BEGIN Supplied data

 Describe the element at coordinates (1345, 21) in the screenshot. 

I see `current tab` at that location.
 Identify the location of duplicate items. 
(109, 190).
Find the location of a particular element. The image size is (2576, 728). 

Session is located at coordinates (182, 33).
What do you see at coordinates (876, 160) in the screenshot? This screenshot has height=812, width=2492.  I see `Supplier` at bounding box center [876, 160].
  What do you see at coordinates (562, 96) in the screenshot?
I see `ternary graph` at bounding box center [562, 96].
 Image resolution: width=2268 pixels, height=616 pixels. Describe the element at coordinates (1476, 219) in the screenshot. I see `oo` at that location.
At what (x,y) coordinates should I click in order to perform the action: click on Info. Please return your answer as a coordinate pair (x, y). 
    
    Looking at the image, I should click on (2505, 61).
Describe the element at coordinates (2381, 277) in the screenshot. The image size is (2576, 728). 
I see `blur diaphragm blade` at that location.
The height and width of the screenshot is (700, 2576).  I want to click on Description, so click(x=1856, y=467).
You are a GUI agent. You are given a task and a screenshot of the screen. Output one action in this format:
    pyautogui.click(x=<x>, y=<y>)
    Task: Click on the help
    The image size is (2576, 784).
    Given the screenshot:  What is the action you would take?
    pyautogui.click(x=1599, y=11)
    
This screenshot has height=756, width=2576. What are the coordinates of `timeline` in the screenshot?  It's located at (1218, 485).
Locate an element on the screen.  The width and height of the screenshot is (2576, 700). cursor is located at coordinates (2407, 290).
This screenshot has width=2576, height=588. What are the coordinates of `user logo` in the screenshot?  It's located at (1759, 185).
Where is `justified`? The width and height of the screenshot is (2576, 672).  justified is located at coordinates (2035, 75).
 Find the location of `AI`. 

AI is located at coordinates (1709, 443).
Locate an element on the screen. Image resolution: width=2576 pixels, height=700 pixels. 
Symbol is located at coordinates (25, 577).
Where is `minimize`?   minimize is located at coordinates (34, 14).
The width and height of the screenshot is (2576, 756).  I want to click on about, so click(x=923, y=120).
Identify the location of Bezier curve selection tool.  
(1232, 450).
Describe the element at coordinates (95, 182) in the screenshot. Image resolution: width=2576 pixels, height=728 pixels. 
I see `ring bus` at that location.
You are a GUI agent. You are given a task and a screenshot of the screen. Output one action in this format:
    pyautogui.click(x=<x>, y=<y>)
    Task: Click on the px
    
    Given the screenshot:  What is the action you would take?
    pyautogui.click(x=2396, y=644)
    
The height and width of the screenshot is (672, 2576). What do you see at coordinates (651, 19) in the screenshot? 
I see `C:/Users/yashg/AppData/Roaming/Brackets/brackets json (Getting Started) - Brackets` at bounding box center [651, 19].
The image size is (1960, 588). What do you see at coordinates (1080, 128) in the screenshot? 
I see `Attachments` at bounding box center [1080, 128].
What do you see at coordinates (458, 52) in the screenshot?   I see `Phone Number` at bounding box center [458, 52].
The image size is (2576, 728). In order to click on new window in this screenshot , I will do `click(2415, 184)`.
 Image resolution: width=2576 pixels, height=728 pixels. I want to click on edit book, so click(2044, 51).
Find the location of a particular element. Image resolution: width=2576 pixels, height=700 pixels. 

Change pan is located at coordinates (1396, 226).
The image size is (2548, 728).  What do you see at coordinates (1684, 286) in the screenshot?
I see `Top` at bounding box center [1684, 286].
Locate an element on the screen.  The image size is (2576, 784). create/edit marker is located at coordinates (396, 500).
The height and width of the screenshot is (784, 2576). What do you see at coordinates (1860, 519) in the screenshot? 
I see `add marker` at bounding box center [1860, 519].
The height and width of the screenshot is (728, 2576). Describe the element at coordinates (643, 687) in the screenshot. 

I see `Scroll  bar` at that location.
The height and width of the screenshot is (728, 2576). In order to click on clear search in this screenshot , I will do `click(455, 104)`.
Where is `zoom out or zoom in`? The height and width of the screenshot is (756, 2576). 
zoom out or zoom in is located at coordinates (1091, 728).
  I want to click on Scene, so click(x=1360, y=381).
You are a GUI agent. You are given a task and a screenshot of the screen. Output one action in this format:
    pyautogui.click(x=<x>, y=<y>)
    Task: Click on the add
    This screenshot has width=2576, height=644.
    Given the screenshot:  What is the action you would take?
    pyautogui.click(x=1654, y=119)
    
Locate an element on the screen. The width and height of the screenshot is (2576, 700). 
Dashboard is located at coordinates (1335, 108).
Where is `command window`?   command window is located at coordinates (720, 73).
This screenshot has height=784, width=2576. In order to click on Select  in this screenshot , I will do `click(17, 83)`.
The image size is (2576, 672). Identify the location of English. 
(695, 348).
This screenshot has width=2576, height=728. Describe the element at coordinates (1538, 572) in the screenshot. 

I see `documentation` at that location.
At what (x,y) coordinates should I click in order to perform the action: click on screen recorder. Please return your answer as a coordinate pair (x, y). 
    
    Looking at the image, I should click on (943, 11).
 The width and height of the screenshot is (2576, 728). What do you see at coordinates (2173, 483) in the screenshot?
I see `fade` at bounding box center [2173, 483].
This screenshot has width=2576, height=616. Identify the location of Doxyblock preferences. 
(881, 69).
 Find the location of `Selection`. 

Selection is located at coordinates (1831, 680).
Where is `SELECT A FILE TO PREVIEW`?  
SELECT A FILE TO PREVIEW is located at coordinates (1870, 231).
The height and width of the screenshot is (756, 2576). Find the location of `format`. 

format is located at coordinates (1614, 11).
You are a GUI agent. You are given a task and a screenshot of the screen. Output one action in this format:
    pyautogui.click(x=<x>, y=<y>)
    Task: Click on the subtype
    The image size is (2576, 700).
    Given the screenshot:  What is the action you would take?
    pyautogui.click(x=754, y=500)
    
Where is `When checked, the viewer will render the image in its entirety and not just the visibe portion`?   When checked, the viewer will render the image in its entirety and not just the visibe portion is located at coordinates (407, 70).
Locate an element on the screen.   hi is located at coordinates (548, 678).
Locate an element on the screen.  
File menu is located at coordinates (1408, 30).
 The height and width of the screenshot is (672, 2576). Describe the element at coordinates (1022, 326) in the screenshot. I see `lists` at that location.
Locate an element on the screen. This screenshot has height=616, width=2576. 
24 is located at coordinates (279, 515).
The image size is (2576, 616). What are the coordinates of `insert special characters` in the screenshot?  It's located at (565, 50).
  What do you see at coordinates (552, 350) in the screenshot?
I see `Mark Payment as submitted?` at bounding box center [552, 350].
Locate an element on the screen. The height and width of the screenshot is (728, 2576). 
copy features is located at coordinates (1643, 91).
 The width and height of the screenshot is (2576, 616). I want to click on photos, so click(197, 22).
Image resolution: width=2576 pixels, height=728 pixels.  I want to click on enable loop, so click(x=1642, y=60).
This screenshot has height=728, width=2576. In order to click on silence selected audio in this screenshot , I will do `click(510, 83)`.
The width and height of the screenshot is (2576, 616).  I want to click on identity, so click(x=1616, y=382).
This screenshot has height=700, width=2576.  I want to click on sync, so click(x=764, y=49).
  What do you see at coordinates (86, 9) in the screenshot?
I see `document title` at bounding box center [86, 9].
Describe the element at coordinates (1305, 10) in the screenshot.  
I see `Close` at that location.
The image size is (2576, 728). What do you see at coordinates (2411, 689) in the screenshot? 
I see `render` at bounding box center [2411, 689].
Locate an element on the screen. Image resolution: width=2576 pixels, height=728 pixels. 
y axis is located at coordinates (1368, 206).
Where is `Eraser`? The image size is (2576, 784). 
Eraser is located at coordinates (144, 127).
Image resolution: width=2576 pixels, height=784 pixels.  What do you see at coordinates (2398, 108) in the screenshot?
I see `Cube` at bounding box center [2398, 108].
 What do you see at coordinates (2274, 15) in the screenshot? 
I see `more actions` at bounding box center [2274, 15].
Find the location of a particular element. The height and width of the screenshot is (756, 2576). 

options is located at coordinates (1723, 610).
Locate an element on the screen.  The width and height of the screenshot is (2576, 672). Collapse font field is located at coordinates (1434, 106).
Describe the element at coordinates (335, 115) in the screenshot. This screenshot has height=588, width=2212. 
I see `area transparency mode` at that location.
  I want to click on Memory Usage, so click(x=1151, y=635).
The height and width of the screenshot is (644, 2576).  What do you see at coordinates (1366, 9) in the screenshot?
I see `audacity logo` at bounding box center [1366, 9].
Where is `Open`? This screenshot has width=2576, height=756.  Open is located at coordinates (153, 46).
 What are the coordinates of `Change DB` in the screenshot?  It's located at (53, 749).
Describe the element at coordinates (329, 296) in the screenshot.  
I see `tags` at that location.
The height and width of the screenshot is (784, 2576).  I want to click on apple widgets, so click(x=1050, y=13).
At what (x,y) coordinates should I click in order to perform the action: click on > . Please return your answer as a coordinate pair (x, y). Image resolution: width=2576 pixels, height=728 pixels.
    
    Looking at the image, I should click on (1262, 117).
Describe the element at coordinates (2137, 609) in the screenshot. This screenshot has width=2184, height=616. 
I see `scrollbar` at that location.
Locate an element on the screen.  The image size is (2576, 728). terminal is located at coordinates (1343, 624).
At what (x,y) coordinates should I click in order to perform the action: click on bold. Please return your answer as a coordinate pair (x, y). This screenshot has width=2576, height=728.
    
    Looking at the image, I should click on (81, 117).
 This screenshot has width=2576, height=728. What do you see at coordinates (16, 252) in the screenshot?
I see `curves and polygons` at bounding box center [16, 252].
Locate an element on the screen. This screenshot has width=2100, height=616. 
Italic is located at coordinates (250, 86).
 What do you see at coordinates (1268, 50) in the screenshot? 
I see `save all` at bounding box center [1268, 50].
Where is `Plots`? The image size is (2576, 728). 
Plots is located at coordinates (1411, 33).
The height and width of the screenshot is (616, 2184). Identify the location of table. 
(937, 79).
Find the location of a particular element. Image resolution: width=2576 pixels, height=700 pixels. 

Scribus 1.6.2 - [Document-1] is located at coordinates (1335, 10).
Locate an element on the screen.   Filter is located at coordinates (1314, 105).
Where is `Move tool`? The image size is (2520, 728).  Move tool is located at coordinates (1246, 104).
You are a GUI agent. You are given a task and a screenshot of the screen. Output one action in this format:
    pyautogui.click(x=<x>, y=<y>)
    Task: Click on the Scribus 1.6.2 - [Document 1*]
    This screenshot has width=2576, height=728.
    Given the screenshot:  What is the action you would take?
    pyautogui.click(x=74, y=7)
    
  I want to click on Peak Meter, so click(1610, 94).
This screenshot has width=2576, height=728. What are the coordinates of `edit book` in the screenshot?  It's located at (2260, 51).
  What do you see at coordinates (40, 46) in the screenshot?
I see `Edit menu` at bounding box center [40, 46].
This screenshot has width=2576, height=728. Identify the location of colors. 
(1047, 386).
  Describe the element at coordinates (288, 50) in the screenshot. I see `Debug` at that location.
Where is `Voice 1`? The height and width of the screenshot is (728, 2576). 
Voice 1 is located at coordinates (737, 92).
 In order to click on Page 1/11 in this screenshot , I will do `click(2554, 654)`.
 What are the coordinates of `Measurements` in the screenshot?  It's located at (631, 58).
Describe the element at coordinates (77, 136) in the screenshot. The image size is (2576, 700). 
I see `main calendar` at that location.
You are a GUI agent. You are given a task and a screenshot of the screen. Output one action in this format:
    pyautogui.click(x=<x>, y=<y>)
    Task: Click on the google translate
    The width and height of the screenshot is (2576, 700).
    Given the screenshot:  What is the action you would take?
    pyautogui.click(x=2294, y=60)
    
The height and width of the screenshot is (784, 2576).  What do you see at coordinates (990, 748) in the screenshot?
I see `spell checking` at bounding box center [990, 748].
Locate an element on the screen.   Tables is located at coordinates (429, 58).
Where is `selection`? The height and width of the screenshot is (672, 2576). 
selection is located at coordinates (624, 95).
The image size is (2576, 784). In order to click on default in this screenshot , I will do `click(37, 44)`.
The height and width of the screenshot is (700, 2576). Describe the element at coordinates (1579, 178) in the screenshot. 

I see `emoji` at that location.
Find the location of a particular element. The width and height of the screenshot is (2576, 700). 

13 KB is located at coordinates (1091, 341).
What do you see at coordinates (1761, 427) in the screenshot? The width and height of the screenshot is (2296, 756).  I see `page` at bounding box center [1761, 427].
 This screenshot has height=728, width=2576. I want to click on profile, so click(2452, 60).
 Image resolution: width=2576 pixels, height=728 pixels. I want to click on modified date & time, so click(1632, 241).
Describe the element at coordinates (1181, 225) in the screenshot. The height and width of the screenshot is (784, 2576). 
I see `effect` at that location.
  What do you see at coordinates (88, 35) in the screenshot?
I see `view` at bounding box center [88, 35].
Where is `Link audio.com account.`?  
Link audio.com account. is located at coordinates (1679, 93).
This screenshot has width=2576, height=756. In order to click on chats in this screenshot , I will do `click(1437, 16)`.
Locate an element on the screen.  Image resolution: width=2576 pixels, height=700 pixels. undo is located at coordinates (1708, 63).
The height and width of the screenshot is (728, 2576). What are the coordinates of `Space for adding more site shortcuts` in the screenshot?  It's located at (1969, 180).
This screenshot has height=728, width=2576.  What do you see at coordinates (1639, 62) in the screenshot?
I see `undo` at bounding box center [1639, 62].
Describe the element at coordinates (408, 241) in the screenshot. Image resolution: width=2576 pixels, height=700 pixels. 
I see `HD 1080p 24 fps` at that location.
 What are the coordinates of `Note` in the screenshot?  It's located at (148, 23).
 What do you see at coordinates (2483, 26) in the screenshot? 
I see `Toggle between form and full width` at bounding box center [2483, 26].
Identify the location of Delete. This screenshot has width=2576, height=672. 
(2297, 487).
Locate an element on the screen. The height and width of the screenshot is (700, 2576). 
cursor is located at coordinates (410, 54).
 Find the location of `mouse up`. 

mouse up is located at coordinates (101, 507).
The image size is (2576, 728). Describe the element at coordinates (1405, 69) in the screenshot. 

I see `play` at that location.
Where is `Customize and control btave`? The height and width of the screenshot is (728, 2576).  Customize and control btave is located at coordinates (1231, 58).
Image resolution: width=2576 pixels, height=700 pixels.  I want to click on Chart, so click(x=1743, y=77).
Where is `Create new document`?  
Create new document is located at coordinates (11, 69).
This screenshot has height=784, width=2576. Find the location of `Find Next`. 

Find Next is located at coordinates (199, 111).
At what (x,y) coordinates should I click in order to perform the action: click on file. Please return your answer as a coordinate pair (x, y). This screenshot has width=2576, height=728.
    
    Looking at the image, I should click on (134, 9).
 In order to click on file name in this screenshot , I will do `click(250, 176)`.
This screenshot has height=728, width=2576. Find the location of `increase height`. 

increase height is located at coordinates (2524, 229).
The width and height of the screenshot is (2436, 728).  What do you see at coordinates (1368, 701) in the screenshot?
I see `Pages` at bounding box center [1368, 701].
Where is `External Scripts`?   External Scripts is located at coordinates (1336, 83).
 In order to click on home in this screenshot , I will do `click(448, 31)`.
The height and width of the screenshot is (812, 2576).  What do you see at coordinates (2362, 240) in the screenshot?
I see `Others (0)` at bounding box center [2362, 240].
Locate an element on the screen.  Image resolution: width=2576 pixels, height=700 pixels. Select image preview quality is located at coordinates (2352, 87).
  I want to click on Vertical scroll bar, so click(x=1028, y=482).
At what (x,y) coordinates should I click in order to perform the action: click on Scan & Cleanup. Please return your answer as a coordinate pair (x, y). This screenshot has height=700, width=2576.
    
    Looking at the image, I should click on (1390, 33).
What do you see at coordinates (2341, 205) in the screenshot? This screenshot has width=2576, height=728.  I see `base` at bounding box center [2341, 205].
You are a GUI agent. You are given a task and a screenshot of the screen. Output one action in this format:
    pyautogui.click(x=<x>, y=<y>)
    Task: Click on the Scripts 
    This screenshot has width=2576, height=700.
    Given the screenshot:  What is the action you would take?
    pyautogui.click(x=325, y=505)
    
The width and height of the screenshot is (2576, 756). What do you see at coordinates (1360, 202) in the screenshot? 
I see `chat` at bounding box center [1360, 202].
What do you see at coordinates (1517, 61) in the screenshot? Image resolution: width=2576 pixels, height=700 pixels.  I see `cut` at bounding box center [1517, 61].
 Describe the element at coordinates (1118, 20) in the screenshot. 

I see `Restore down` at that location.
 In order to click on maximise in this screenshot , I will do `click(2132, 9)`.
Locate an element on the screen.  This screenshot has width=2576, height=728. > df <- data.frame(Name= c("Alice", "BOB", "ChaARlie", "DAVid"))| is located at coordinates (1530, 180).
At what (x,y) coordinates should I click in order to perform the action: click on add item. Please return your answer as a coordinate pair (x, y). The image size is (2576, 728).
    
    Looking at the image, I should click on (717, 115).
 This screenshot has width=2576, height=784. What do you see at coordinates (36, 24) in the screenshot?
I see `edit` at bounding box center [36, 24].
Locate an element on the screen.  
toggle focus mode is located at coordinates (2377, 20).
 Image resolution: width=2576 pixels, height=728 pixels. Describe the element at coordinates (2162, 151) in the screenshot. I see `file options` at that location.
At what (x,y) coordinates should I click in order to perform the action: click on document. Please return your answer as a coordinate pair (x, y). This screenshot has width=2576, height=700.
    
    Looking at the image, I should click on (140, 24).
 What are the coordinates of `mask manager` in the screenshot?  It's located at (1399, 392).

END Supplied data

### [Short problem]
Could you retype, word for word, every line of the records from the very first one through the line containing "Image resolution: width=2268", including that line?

### [Solution below]
 Describe the element at coordinates (1345, 21) in the screenshot. 

I see `current tab` at that location.
 Identify the location of duplicate items. 
(109, 190).
Find the location of a particular element. The image size is (2576, 728). 

Session is located at coordinates (182, 33).
What do you see at coordinates (876, 160) in the screenshot? This screenshot has height=812, width=2492.  I see `Supplier` at bounding box center [876, 160].
  What do you see at coordinates (562, 96) in the screenshot?
I see `ternary graph` at bounding box center [562, 96].
 Image resolution: width=2268 pixels, height=616 pixels. Describe the element at coordinates (1476, 219) in the screenshot. I see `oo` at that location.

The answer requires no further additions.